■ **Порядок работы**:
**1.** Выведите без изменений отрывок из текста об опросе мужчин о женской одежде, начиная со слов «Представленные впервые Ивом» и далее вплоть до слов «вид, скрывая ноги.».
**2.** Подхватите текст об опросе мужчин о женской одежде и продолжите его после последнего приведенного предложения.

# Общий раздел > Красота и здоровье > Имидж >  Мужчины рассказали, в чем они не хотят видеть девушек

## Irina

*Если женщина старается произвести впечатление на мужчину, она должна иметь ввиду, что не все элементы одежды и аксессуары, которые она считает модными и красивыми, придутся по вкусу представителям сильного пола. Издание The Daily Mail приводит результаты опроса, посвященного тому, какие виды одежды, обуви и аксессуаров мужчины не хотят видеть на дамах.* 

*1. Повязки для волос*

Мужчины ненавидят, когда в волосах присутствуют какие-либо «инородные» объекты, будь то повязки, заколки или фиксирующий спрей.

*2. Шаровары или штаны «алибаба»*

Представленные впервые Ивом Сен Лораном 3 года назад, эти штаны стали крайне популярны. Однако мужчинам кажется, что свободный покрой и обилие складок ткани только портит внешний вид, скрывая ноги. 

[Скрытая ссылка. Необходима регистрация. ]

*3. Комбинезоны*

Они не нравятся мужчинам из-за того, что делают дам бесформенными. Один из участников опроса сказал: «В лучшем случае в комбинезоне вы будете выглядеть как малыш, в худшем — как моя мама в 70-ые».

[Скрытая ссылка. Необходима регистрация. ]


*4. Угги*

Эта «жуткую» обувь носят при любом случае. Независимо от того, насколько жарко или грязно летом на открытом воздухе, девушки одевают эти сапожки из овечьей шерсти, лишая мужчин возможности слышать приятное цоканье каблуков и любоваться лодыжками.

■ **Состав набора данных**:
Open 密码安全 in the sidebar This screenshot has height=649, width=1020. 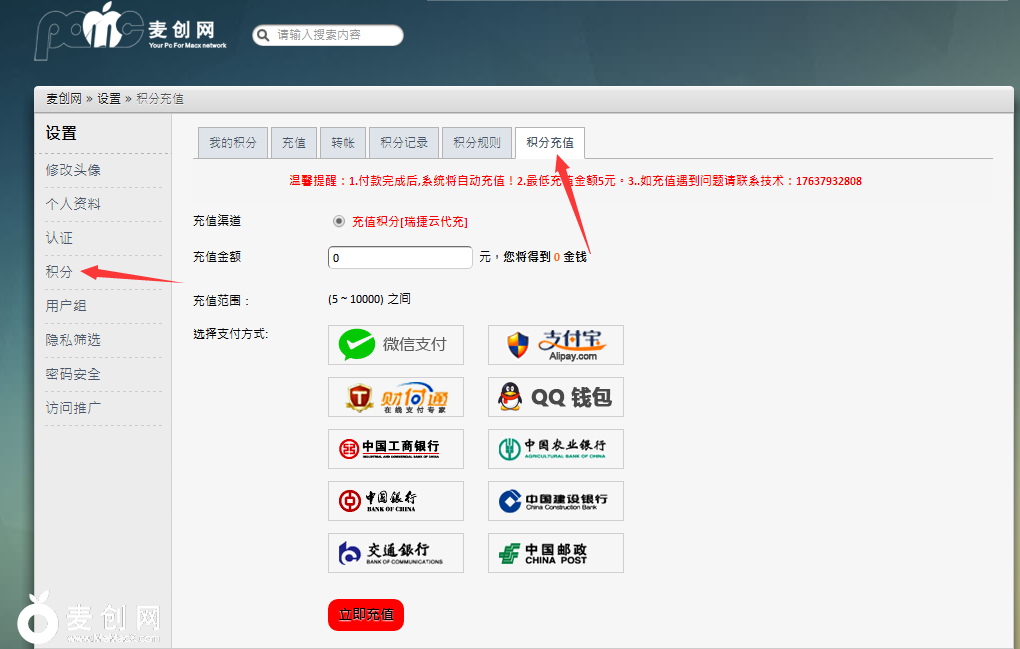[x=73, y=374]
==
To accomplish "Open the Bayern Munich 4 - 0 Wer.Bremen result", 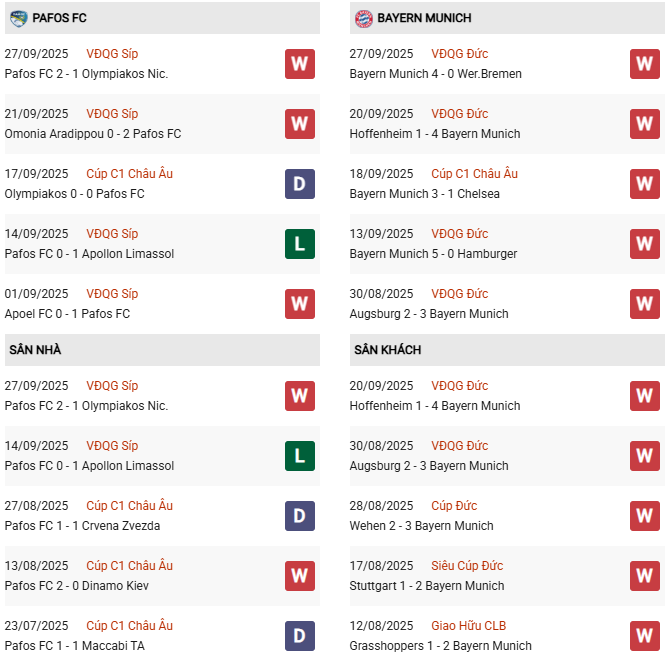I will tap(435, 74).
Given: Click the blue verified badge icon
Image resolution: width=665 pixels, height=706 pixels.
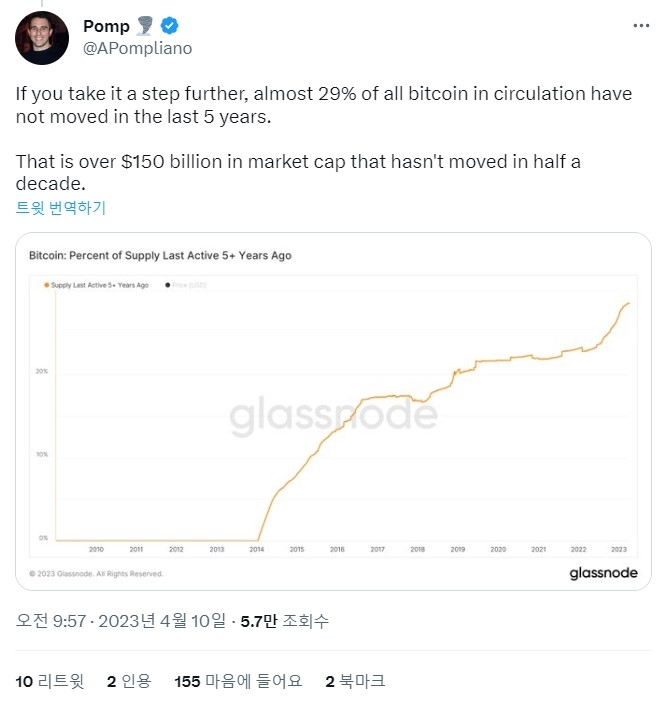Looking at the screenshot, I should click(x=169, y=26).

■ **Итоговые ответы**:
**1.**
Представленные впервые Ивом Сен Лораном 3 года назад, эти штаны стали крайне популярны. Однако мужчинам кажется, что свободный покрой и обилие складок ткани только портит внешний вид, скрывая ноги.

**2.**
[Скрытая ссылка. Необходима регистрация. ]


*5. «Гладиаторские» сандалии*

Молодые люди не любят их, так как их спутницам приходится тратить много времени на то, чтобы одеть или снять их, а также потому что от них остаются красные следы.


[Скрытая ссылка. Необходима регистрация. ]


*6. Леггинсы*

Проблема леггинс в том, говорят мужчины, что они не оставляют пространства для фантазии — в них видны все контуры и очертания. Многие женщины носят их независимо от телосложения, демонстрируя свои «ноги-сардельки».

«Даже Шерил Коул не следует носить леггинсы, — сказал один из опрошенных. — Тем более, они тянутся, а когда женщина привыкает к эластичному поясу, назад пути нет».  

*7. Огромные солнечные очки*

[Скрытая ссылка. Необходима регистрация. ]

«Когда я вижу девушку в таких очках, я знаю, что она что-то скрывает — пристрастие к алкоголю или какую-то тайну,» — говорит один молодой человек.

Тем более, они скрывают красоту женских глаз.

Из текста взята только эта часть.